> **EXERCISE**
Begin with the opening line of the records and extract each line through the one holding "Privacy Policy (90, 1837)"; pictures are not part of the copy.
————————
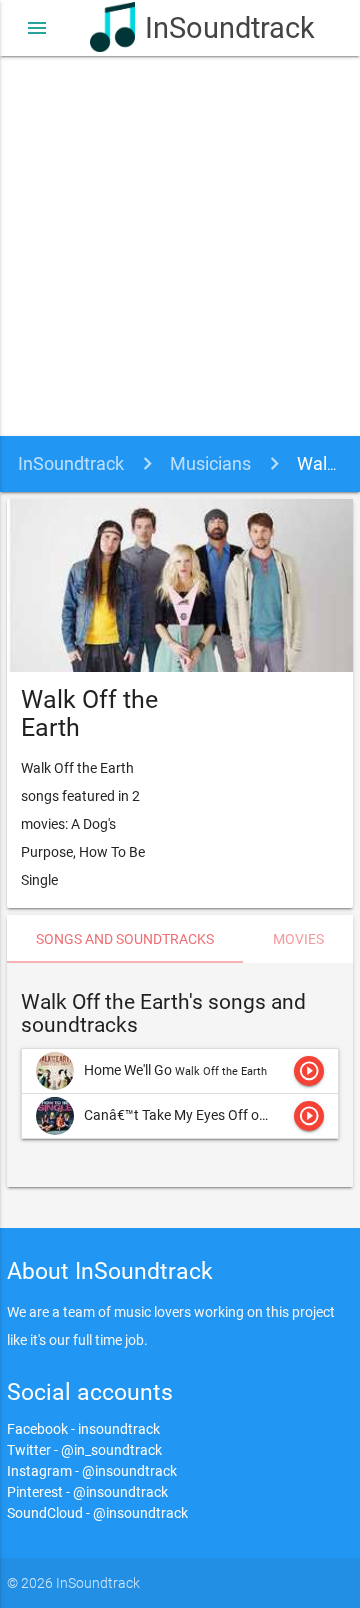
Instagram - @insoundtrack (92, 1471)
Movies (298, 939)
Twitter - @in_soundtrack (84, 1450)
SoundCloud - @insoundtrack (97, 1513)
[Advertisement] (180, 246)
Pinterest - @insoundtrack (87, 1492)
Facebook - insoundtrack (83, 1429)
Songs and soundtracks (125, 939)
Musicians (210, 463)
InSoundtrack (207, 28)
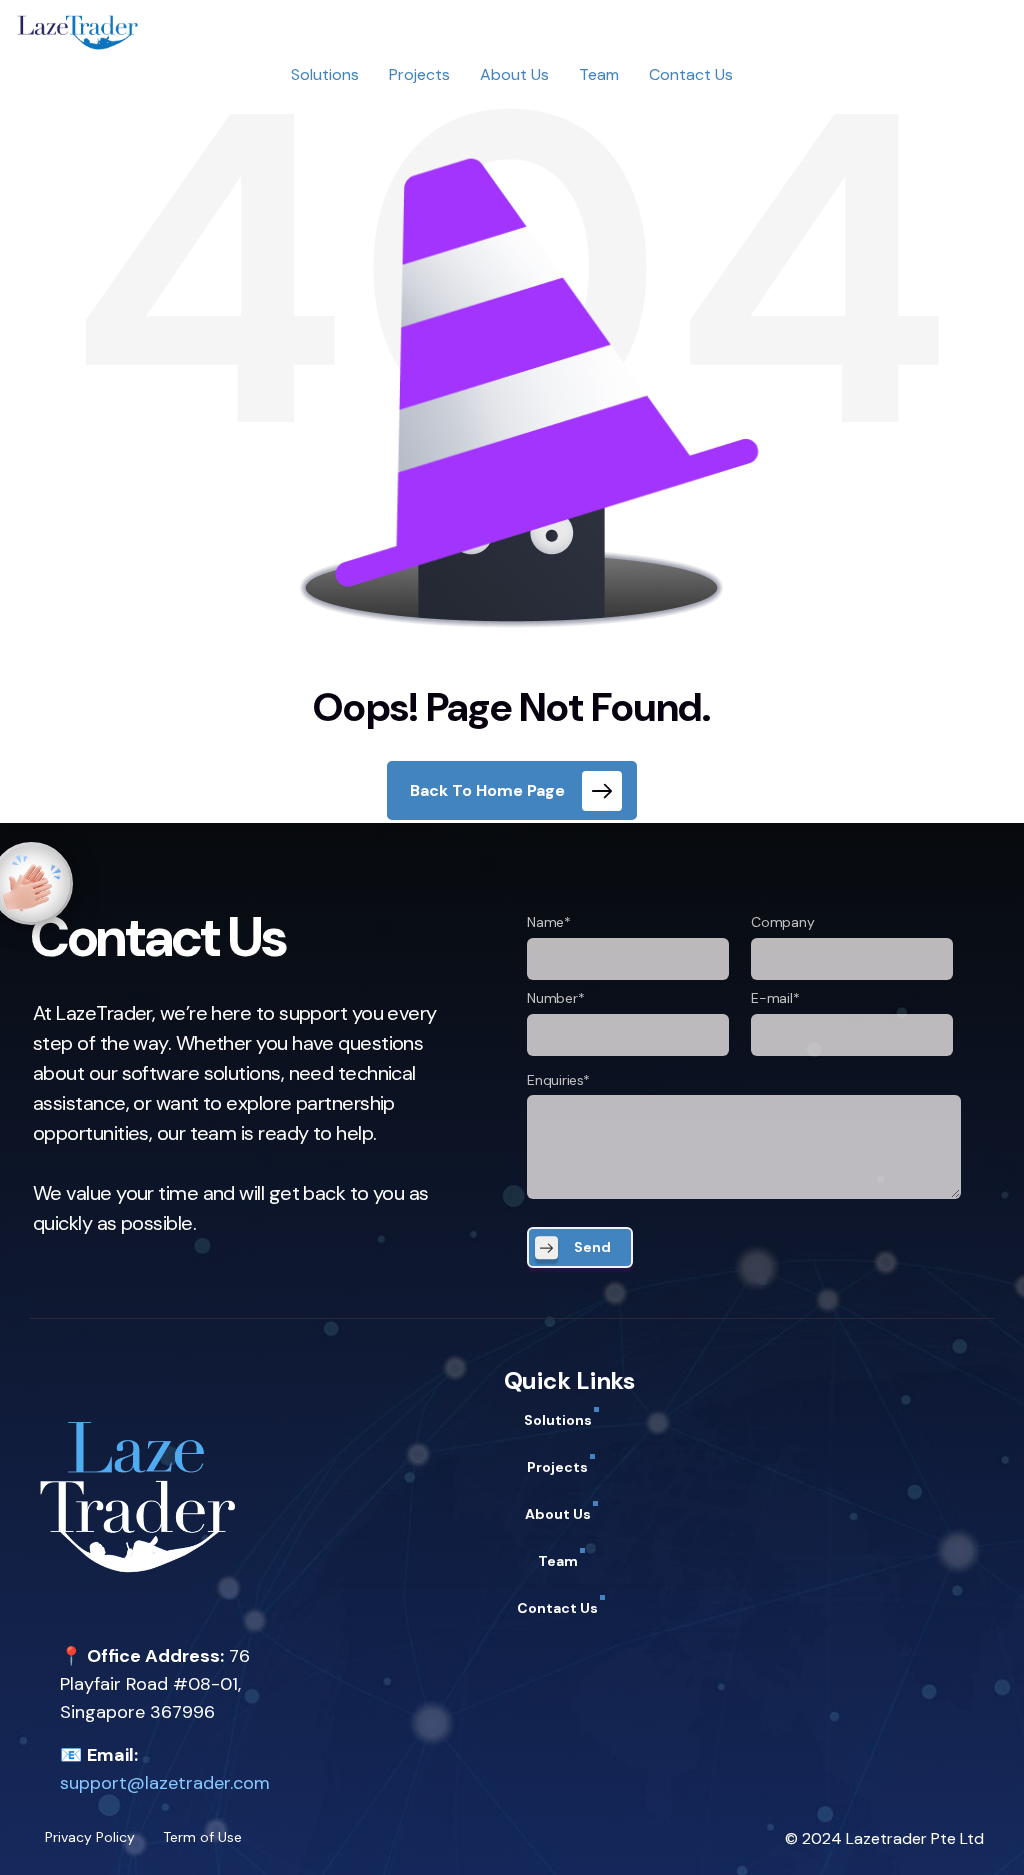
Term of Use (202, 1837)
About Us (514, 74)
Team (599, 74)
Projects (419, 74)
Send (592, 1247)
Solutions (325, 74)
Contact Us (691, 74)
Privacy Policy (90, 1837)
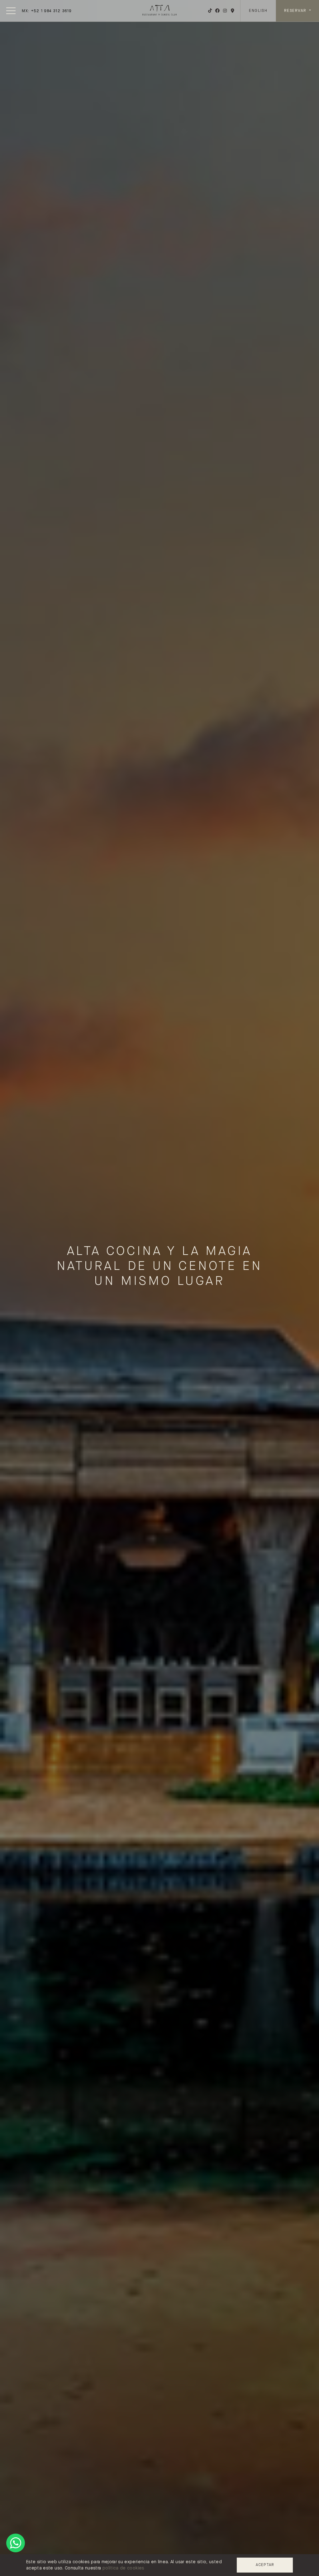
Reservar (296, 10)
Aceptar (265, 2565)
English (258, 10)
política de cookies (123, 2568)
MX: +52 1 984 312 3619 (47, 11)
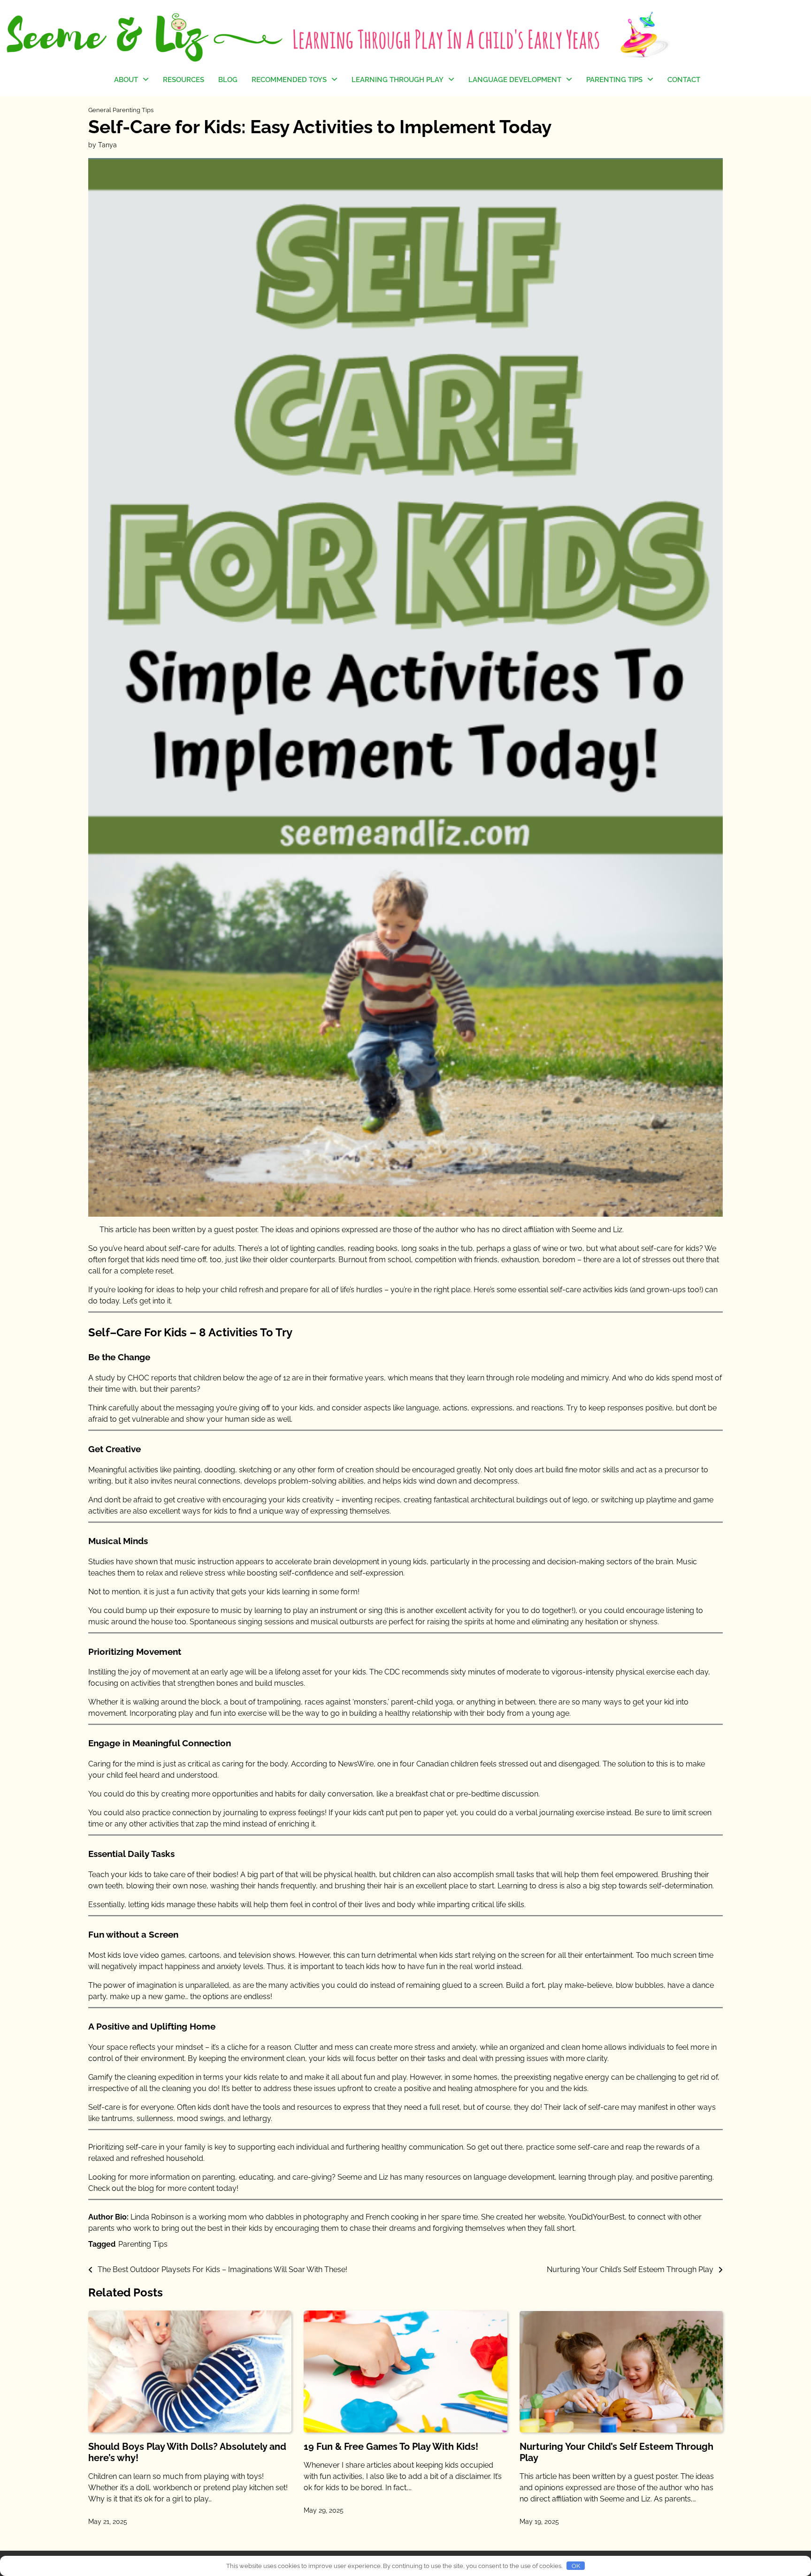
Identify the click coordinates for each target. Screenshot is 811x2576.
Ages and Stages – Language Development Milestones (509, 170)
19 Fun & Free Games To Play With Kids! (391, 2446)
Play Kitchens (274, 102)
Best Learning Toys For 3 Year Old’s (292, 173)
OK (576, 2565)
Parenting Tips (614, 80)
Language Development (514, 80)
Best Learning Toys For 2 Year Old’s (292, 144)
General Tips (607, 102)
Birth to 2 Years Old (618, 120)
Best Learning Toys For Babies (289, 126)
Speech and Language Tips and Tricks (514, 107)
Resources (183, 80)
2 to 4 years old (377, 189)
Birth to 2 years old (383, 170)
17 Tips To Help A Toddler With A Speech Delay (509, 136)
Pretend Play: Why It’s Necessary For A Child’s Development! (390, 112)
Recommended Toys (289, 80)
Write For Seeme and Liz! (156, 131)
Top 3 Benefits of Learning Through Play (395, 146)
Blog (227, 80)
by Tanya (102, 145)
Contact (683, 80)
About (126, 80)
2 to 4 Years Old (612, 139)
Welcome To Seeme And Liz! (155, 107)
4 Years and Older (281, 157)
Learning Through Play (398, 80)
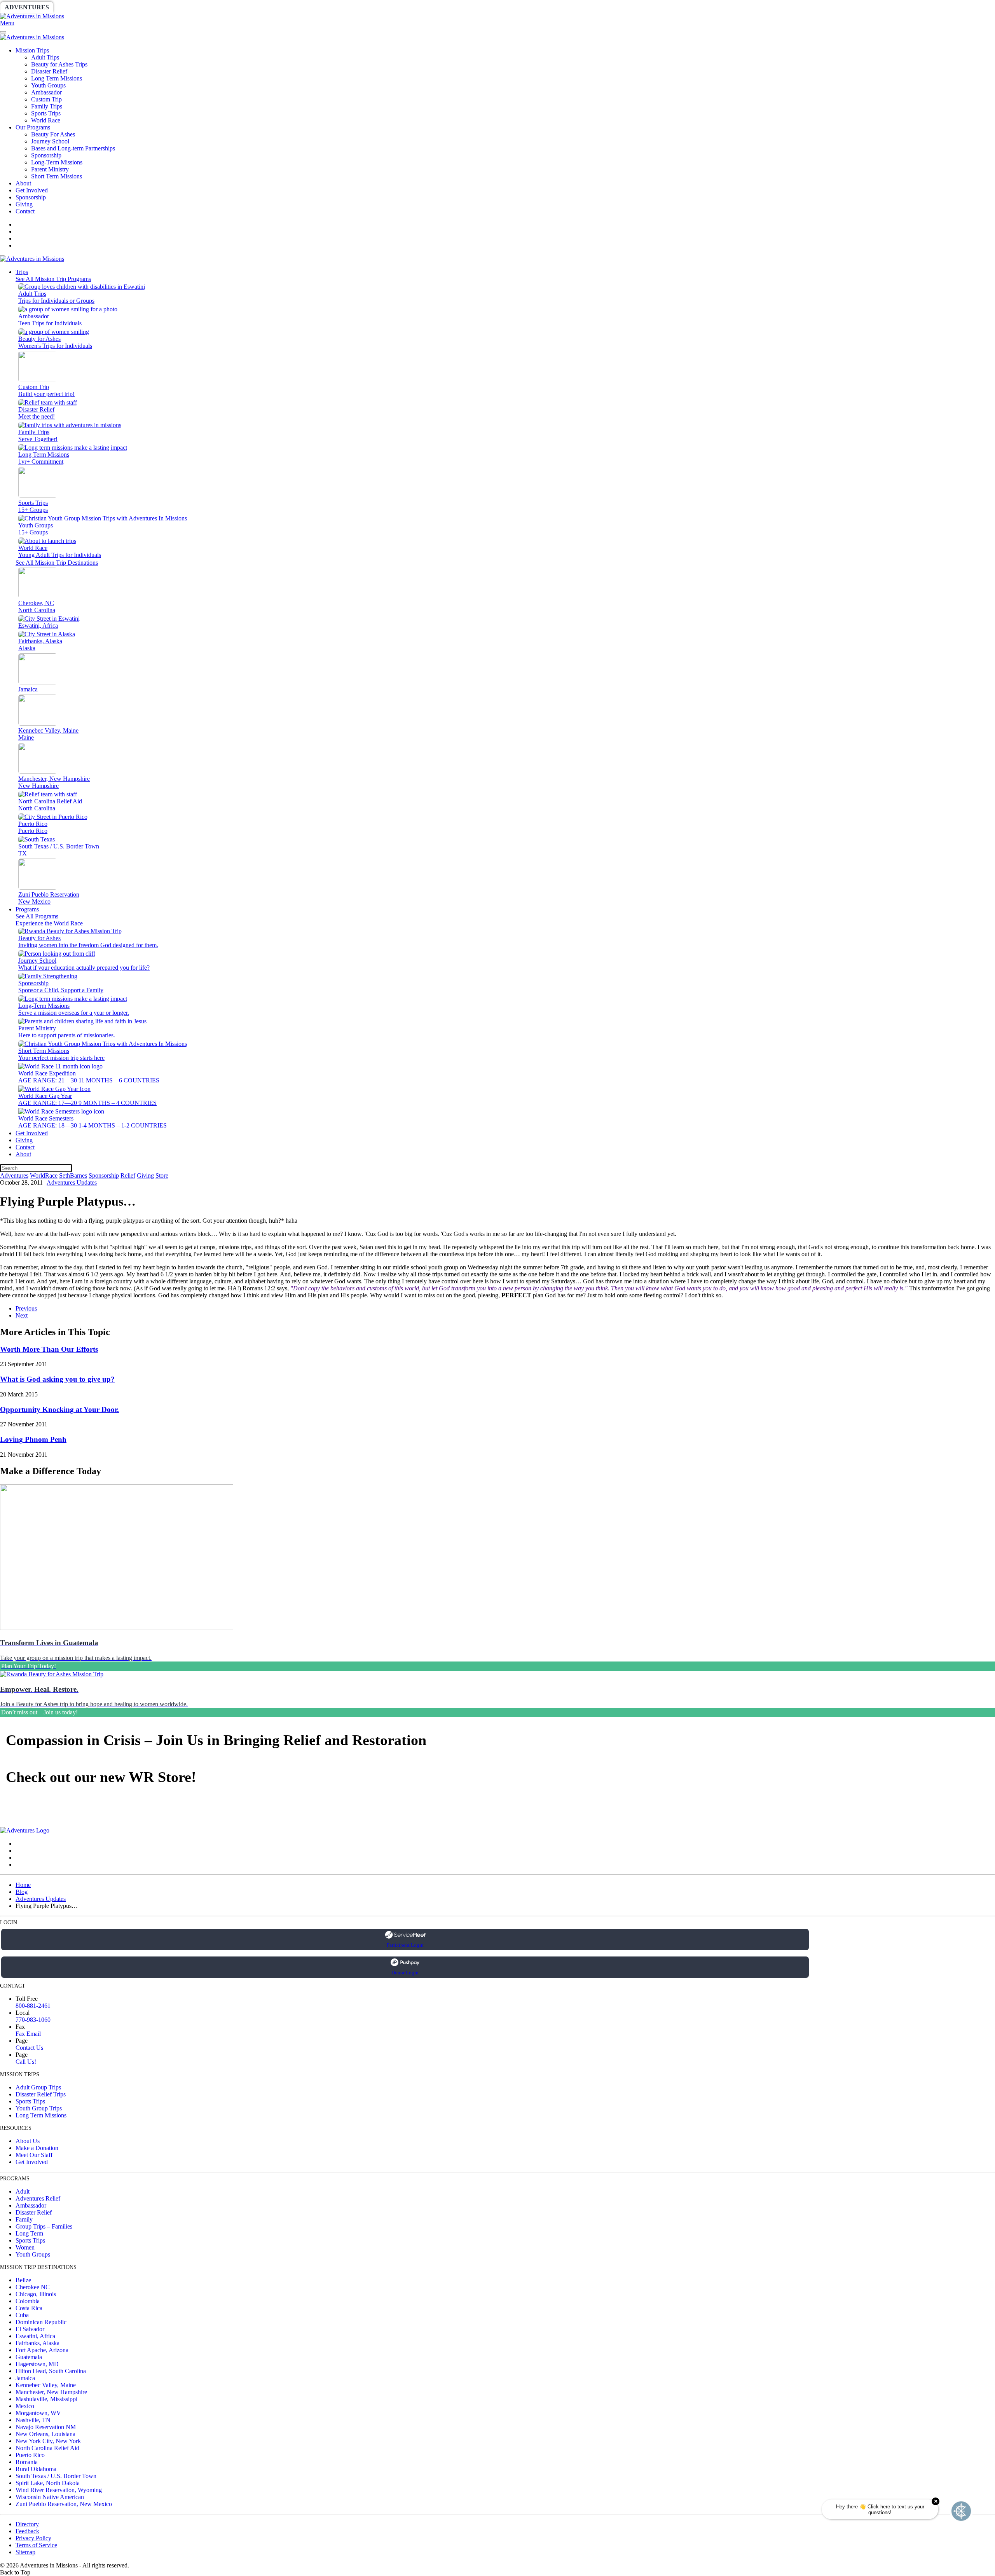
————————
> **OUTPUT BELOW**
Instagram - @insoundtrack (92, 1471)
Movies (298, 939)
Twitter - @in_soundtrack (84, 1450)
SoundCloud - @insoundtrack (97, 1513)
[Advertisement] (180, 246)
Pinterest - @insoundtrack (87, 1492)
Facebook - insoundtrack (83, 1429)
Songs and soundtracks (125, 939)
Musicians (210, 463)
InSoundtrack (207, 28)
Term of Use (202, 1837)
About Us (514, 74)
Team (599, 74)
Projects (419, 74)
Send (592, 1247)
Solutions (325, 74)
Contact Us (691, 74)
Privacy Policy (90, 1837)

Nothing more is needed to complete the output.